Cette lettre avait suffisamment attendu dans son enveloppe toujours close. Je serai sans doute mort avant même que les mots inscrits ne s’effacent, que le papier se délite. Elle non plus, je ne pouvais pas la déchirer, la déchiqueter, la brûler. Matériellement, ces actes étaient à ma portée, symboliquement, humainement, ils m’étaient pourtant impossibles, inenvisageables. Je suis donc retourné m’installer tranquillement dans mon cocon de la grange après le petit-déjeuner. Je me suis déchaussé, assis en tailleur sur le futon, me suis penché pour ouvrir la caisse et en sortir cette enveloppe au cachet japonais. Mélanie avait fini par mettre des mers, des océans, des continents entre elle et moi. Je n’avais pas su respecter cela parce que je l’ignorais. Mais l’aurais-je fait si je l’avais su ? Mon égoïsme s’est chargé de grassement nourrir ce doute. Oui. Lui écrire cette lettre au début de l’été était sans doute un geste égoïste avant tout. La sanction était certainement écrite là-dedans. Quelle qu’elle serait, il me faudrait l’accepter et la respecter. Respect. Oui. J’en ai beaucoup manqué envers des êtres chers au cours de ces dernières années, de ce putain de respect.

Pas besoin de remonter bien loin, n’est-ce pas ?
Il suffit de reculer de quelques journées.
Merde, tiens.

Pas la moindre idée de pourquoi je me suis fait cette remarque au sujet de la graphologie juste avant d’ouvrir l’enveloppe. Proprement, avec la lame de mon couteau suisse.

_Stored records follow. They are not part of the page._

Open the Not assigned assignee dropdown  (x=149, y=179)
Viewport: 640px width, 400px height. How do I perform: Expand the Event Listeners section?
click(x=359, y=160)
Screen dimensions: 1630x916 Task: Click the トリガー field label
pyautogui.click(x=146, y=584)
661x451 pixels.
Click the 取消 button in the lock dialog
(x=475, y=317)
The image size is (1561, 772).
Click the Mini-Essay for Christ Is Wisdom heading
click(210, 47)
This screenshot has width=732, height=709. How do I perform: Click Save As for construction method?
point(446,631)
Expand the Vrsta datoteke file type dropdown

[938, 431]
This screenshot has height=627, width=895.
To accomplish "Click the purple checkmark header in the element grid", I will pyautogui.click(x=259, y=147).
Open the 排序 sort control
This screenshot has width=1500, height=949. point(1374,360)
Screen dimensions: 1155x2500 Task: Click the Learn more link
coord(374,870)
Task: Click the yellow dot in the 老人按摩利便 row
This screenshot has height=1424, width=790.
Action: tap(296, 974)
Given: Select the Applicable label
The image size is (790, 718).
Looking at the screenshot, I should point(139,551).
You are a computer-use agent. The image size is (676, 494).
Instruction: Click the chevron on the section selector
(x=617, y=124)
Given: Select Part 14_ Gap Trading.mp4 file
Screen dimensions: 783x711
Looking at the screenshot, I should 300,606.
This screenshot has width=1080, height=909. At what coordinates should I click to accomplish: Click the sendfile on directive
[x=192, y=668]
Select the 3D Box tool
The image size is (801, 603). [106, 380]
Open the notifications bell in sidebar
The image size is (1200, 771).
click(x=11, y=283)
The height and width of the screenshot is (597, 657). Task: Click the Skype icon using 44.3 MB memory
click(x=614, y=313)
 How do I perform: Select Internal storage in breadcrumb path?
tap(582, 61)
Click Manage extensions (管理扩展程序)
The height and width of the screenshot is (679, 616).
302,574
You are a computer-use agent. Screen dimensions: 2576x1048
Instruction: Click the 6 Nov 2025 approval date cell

Je suis réticent à cette notion de graphologie. Je veux bien admettre que, connaissant au préalable le caractère d’une personne, il soit possible d’y trouver une bonne indication de son état émotionnel de l’instant. Mais rien d’autre. Je reconnaissais systématiquement l’écriture de Mélanie. Au stylo-bille sur un bout de papier volant, une note déposée en hâte juste avant de fermer la porte pour partir au bureau. À la plume, soignée, appliquée et sensuelle, sur un papier velouté glissé au sein d’un sac de voyage, pour m’accompagner pendant un voyage. Au crayon à papier sur un post-it, sans plus d’attention et d’intention que celles de me rappeler de ne pas oublier un truc. Dès que je voyais son écriture, je voyais Mélanie. Par association, seulement. Par passion, amour et complicité. Rien à voir avec la graphologie. Son écriture lui appartenait, l’incarnait, mais en aucun cas ne pouvait la résumer. Ce que j’avais sous les yeux me rappelait maintenant un procédé bien différent. J’y voyais les lignes de la tectonique des sentiments, des failles de la psyché. L’onde avait été progressive, s’était amplifiée rapidement, pour finalement tout secouer violemment. Une violente onde de volume d’abord, une volée d’ondes de surface ensuite. Après une courte accalmie, le temps venait aux répliques. Peut-être même un tsunami, à en croire ces gouttes qui avaient délavé l’encre par endroits. Le Japon et ses séismes. Gaston et ses conneries. La dernière feuille de ce relevé indiquait que tout était terminé. Calme plat, profond, stable, beau dans la sérénité qui pouvait s’y lire. Définitif.

Oui Bobby, je sais que ta Katie t’a quitté, mais là ma Mélanie m’a laminé…

Nous pouvions désormais tous les deux reprendre nos vies.
J’étais celui qui devait dire merci.